IPv6 is not a protocol we bolted on for compatibility. The rack’s underlay is IPv6: every sled-to-sled hop, every Geneve-encapsulated guest frame, rides IPv6 by default. It is the rack’s native tongue. So the work across these releases was not teaching the rack to speak IPv6, it was extending that first-class status all the way into the guest, end-to-end, and then tuning until there was no tax for using it.

In our tests on the 40G uplink, at the same MTU, on the same boundary path, IPv4 and IPv6 now deliver the same throughput: about 34.5 Gbps for IPv4 and about 34.9 for IPv6, per pair, at jumbo. There is no inherent IPv6 penalty, on a rack whose fabric was IPv6 from the start there should not be. If you are designing an IPv6-first environment, and many of our customers are, that distinction matters.

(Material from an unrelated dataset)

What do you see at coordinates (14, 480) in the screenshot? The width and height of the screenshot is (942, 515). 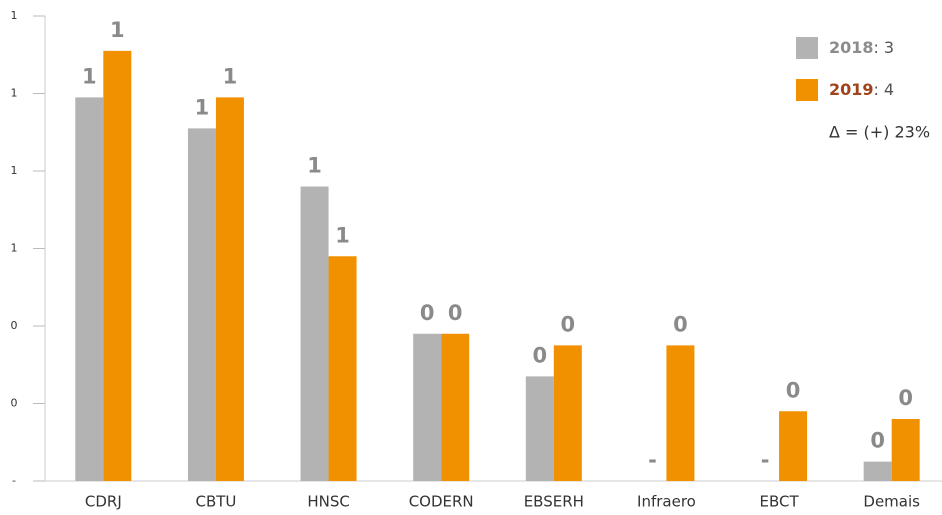 I see `y-tick-label: -` at bounding box center [14, 480].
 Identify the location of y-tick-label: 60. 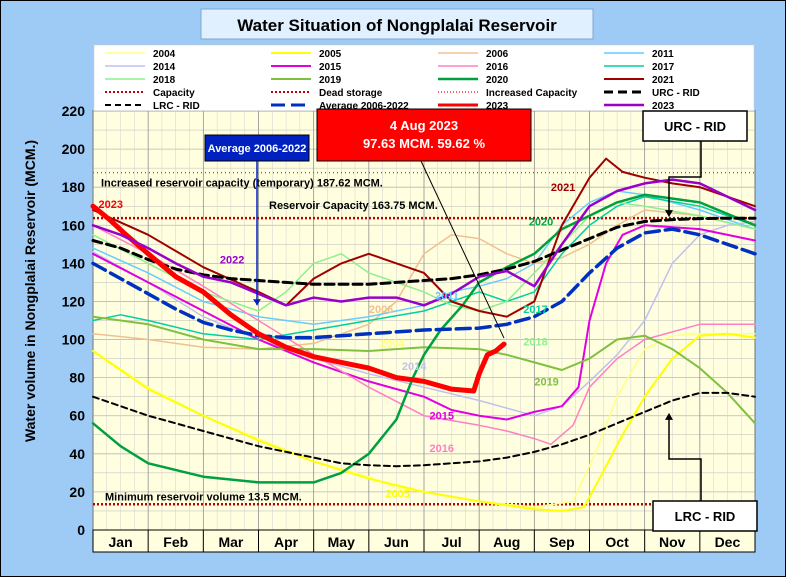
(77, 416).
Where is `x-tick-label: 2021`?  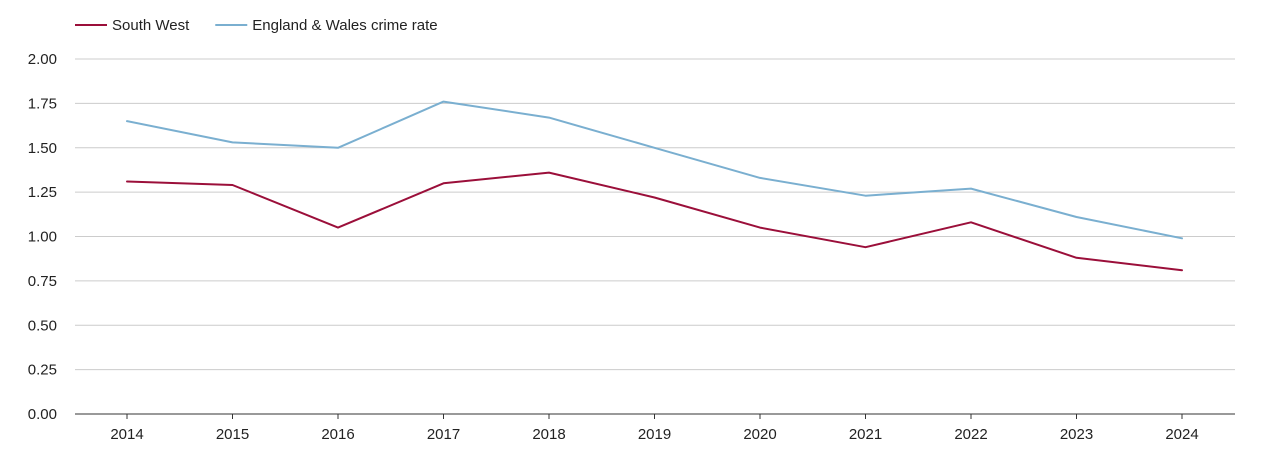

One IPv6 caveat: path-MTU discovery is less forgiving for IPv6 than for IPv4, so the jumbo path-audit rule from the frames section matters a little more when you are running IPv6.

The layers form a cohesive whole

Pull back and the through-line is not any single number. It is that a platform built from the ground up has a knob at every layer, and a team that owns every layer can keep turning them. The fabric, the frame size, the offloads, the CPU placement, the flow distribution, the protocol handling: these are not separate products bolted together; they are one system, and tuning one with full knowledge of the others is something only the owner of the whole stack can do.

External jumbo frames are the clearest example. What a user sees is one boolean. What it took was a coordinated change across the virtual NIC, the OPTE data path, the kernel driver, the routing protocol, and the control plane, plus a deliberately chosen frame size with the headroom reasoning written in, plus a decision about where in the system the knob even belongs.

That is also why this is not a one-time announcement. There is no final version of a network stack, or an end to tuning. There is the next layer, and the one under it, all the way to the core. We will keep peeling.